Tattoo sarcoidosis can present very subtly, often just as small papules and nodules associated with the tattoo ink and sometimes surrounding skin. Sarcoidosis occurs most often in black ink, though other colors can be affected. A recent case series from Copenhagen shows that these patients seem to be at a high risk for systemic sarcoidosis and can have associated uveitis, pulmonary findings, and erythema nodosum.7 It is important to perform a complete review of systems and physical exam and to monitor these patients closely, as one would for other cutaneous sarcoidosis patients.

C360: What key takeaways would you like to leave with dermatologists and related clinicians about tattoo complications?

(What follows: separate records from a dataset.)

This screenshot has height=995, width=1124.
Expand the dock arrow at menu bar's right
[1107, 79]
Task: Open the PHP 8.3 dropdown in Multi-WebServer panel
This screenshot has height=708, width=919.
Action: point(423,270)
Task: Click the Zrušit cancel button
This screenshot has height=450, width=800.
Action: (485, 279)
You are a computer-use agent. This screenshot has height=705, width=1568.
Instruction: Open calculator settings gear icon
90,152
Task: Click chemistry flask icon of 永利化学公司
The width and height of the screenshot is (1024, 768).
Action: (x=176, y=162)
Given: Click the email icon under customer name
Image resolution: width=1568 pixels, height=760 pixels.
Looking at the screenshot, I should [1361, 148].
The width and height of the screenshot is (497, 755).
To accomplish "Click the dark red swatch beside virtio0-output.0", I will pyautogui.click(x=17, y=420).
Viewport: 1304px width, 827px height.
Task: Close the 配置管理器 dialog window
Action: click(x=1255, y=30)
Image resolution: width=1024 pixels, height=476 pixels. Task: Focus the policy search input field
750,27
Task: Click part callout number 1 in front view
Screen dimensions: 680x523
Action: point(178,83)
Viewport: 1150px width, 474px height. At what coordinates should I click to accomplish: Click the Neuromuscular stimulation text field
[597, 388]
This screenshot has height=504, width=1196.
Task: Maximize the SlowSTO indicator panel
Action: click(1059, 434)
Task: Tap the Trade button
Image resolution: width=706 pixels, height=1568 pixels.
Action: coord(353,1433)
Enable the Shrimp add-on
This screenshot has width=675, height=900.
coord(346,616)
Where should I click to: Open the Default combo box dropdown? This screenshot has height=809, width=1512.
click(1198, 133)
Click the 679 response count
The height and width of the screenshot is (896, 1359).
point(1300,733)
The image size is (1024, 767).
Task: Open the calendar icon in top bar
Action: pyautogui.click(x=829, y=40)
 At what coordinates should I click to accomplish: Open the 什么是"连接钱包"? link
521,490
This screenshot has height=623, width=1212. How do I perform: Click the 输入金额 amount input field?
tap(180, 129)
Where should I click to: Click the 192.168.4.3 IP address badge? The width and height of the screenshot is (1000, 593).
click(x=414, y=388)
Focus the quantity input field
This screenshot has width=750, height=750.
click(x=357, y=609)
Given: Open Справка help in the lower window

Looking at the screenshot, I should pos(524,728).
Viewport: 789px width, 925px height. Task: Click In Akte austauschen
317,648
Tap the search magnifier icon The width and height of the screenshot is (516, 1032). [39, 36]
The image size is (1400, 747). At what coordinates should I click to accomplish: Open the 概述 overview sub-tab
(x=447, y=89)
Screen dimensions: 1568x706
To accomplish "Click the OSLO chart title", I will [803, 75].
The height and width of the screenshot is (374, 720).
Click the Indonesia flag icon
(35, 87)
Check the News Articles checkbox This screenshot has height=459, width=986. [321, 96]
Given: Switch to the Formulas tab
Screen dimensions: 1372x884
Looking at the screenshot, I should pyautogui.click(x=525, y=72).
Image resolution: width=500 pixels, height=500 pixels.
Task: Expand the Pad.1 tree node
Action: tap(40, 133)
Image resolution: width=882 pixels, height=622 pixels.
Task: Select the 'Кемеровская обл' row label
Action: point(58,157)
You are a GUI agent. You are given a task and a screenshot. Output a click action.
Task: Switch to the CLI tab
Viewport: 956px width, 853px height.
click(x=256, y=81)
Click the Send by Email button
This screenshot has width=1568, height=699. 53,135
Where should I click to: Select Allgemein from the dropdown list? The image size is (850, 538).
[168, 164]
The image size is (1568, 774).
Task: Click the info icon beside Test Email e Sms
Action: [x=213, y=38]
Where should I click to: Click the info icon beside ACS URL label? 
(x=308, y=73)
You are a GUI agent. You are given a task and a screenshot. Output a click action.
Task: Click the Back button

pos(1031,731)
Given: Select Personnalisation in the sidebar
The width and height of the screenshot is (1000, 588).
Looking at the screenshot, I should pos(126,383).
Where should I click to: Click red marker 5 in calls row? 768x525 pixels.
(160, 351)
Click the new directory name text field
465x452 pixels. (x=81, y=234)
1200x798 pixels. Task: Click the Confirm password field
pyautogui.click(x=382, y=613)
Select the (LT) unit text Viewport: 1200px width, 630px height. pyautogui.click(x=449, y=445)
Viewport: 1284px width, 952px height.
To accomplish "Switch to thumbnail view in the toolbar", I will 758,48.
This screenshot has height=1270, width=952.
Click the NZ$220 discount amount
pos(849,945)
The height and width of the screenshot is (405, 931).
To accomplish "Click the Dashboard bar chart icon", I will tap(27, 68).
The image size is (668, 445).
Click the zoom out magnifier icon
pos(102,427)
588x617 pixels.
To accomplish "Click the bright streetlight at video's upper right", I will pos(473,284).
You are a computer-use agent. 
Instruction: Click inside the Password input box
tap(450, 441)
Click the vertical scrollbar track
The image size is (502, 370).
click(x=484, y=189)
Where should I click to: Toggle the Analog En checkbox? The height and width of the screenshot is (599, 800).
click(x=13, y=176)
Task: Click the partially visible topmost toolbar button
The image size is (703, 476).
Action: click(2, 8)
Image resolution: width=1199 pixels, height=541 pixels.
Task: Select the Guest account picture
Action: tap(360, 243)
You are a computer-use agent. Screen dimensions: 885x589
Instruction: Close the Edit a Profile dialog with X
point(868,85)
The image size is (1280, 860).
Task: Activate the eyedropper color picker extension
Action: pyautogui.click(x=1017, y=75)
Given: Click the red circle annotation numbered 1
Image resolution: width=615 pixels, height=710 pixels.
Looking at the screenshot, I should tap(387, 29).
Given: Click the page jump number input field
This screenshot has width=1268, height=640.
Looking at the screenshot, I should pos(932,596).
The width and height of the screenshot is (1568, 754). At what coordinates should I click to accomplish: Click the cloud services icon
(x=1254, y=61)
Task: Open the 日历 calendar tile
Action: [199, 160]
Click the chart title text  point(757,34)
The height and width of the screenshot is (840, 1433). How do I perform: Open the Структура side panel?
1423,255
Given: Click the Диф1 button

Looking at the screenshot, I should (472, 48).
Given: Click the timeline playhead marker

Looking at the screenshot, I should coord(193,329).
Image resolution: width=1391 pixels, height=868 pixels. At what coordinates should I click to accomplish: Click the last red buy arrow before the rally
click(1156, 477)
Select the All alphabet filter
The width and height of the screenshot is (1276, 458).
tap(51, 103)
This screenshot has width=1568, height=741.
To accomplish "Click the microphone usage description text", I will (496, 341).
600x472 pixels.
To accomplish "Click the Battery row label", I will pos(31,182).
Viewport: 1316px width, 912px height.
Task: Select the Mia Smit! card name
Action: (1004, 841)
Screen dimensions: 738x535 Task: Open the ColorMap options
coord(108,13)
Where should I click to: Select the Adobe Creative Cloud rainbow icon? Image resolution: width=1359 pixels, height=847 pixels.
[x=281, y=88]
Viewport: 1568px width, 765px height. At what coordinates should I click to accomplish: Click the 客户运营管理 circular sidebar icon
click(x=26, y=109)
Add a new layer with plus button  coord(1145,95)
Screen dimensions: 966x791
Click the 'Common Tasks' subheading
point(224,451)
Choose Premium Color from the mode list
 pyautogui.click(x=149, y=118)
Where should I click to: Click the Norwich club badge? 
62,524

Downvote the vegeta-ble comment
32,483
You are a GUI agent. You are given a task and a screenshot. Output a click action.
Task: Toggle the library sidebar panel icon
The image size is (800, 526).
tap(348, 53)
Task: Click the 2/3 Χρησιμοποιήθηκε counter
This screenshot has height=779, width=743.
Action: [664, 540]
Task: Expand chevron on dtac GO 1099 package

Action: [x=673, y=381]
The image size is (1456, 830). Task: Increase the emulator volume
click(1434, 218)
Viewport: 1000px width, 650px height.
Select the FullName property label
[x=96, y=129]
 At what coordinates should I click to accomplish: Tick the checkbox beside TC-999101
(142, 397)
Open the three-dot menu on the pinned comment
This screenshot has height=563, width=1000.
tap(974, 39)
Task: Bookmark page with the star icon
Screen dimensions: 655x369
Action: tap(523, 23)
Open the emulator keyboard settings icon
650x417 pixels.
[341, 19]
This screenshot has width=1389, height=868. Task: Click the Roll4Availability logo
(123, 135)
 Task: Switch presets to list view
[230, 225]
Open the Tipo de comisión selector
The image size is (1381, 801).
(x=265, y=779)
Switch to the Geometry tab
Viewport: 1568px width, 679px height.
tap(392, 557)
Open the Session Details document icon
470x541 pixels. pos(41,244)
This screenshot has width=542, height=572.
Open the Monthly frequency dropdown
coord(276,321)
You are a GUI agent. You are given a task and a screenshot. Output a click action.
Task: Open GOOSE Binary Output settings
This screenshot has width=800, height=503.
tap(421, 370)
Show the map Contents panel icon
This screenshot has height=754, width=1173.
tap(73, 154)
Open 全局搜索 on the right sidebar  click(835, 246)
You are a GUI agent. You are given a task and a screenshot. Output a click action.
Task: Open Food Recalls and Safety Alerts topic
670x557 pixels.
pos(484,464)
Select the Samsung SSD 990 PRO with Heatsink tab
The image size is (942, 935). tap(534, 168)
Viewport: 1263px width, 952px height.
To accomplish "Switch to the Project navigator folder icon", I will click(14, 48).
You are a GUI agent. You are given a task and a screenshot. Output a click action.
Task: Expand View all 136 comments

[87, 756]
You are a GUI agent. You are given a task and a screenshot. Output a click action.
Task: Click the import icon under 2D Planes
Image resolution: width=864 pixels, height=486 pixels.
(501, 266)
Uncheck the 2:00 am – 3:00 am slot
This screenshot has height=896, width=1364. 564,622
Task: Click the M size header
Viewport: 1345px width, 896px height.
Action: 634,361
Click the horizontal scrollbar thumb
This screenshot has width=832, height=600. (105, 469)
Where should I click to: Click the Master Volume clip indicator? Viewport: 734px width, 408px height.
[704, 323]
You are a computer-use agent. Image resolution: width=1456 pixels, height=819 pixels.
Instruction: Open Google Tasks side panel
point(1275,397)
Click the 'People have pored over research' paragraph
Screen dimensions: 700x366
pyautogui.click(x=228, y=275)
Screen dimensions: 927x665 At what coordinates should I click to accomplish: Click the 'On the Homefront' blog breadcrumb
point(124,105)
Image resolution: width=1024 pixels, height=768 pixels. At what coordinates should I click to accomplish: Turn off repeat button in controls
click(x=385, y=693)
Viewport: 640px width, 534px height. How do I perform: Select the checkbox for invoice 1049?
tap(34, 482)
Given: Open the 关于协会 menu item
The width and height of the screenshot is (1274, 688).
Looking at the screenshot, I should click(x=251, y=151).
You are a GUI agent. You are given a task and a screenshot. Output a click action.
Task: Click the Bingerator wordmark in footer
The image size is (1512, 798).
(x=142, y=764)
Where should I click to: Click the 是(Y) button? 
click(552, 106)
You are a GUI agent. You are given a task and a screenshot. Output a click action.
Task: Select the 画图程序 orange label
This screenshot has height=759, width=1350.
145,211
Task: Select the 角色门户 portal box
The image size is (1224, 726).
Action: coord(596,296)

Dr Leger: A few take home points to remember are:

  • Examine your patients’ tattoos carefully when you perform skin checks. They will often not point out any problems to you, and many complications (especially sarcoidosis) can have very subtle findings.
  • Contact the patient’s tattoo artist if any problems arise. Most of the artists I have worked with are very professional, take their craft very seriously, and are important partners in evaluating and avoiding complications. 
  • Try to treat severe or recalcitrant tattoo allergies with ablative lasers or dermatome shaving. The results I have seen are so much better than with cruder surgical excision!
     

—Christina Vogt

Published in partnership with the American Academy of Dermatology.

References:

1. Armstrong, M. 4 in 10 US adults have a tattoo. Statista. June 2017. https://www.statista.com/chart/9980/us-adults-with-a-tattoo/. Accessed on April 15, 2019.

2. Tattoo complications may warrant a trip to the doctor [press release]. Washington, DC: American Academy of Dermatology; March 2019. https://www.aad.org/media/news-releases/tattoo-complications. Accessed on April 15, 2019.

3. Kluger N, Estève E, Fouéré S, et al. Tattoing and psoriasis: a case series and review of the literature. In J Dermatol. 2017; 56(8):822-827. doi:10.1111/ijd.13646.

4. Kluger N, De Cuyper C. A practical guide about tattooing in patients with chronic skin disorders and other medical conditions. Am J Clin Dermatol. 2018;19(2):167-180. https://doi.org/10.1007/s40257-017-0326-5.

5. Serup J, Hutton Carlsen K. Patch test study of 90 patients with tattoo reactions: Negative outcome of allergy patch test to baseline batteries and culprit inks suggests allergen(s) are generated in the skin through haptenization. Contact Dermatitis. 2014;71(5). https://doi.org/10.1111/cod.12271.

6. Sepehri M, Jørgensen B, Serup J. Introduction of dermatome shaving as first line treatment of chronic tattoo reactions. J Dermatol Treat. 2015;26(5):451-455. doi:10.3109/09546634.2014.999021.